Tout ce qui était chrétien ou juif, européens selon la nomenclature officielle (F.S.E. : Français de souche européenne) fut fusillé à bout portant, entassé dans des camions en partance pour les quartiers périphériques du Petit Lac ou de Victor Hugo, aux fins d’y être étripé, égorgé et enfin pendu par la gorge aux crochets de l’abattoir par les foules en transe.
Pour la première fois, on comprenait l’âme de la guerre : celle d’une religion et d’une ethnie (l’islam arabo-berbère) voulant éliminer le peuple européen judéo-chrétien afin qu’il n’y eut plus sur la terre d’Algérie qu’une seule population partageant la même « foi ».
Certes, tout était plus compliqué qu’ils ne le croyaient, et l’avenir allait le leur apprendre, mais ce jour là tout était clair : l’européanité devait être exterminée.
Depuis plus de dix ans, j’ai assisté, quelque fois avec un quinzaine de compagnons, au dépôt de nos bouquets au pied de la statue du maréchal Lyautey à deux pas des Invalides.
C’était simple, nous étions tous Oranais, en compagnie de nos amis d’autres régions d’Algérie, et nous nous souvenions en honorant NOS morts, rien que NOS morts.

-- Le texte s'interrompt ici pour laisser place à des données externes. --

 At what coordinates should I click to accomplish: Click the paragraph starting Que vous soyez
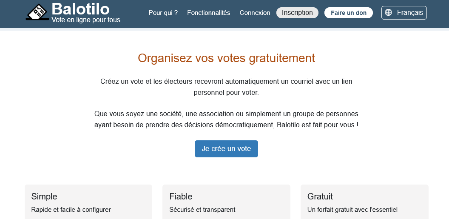coord(226,119)
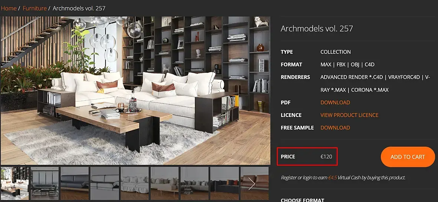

Puis, en 2005, Jean-Pierre Rondeau, alors président de l’association des anciens du lycée Lamoricière, obtint de pouvoir nous réunir sous l’arc de triomphe de l’étoile. C’est très ému que je me suis rendu ce jour là sous le monument dédié aux campagnes et victoires de l’empereur, où repose le soldat inconnu de 1914-18, pour maintenir le souvenir de notre pogrom.
Et nous fûmes interdits de cérémonie par la police de Nicolas Sarkozy.
Cela ne me surprit guère et renforça ma gêne d’avoir à obtenir l’accord des suiveurs du général de Gaulle – notre bourreau – pour honorer nos victimes (SES victimes).
En 2006, la même interdiction fut édictée par le même, et ce ne fut qu’à compter de 2007 que la cérémonie put avoir lieu.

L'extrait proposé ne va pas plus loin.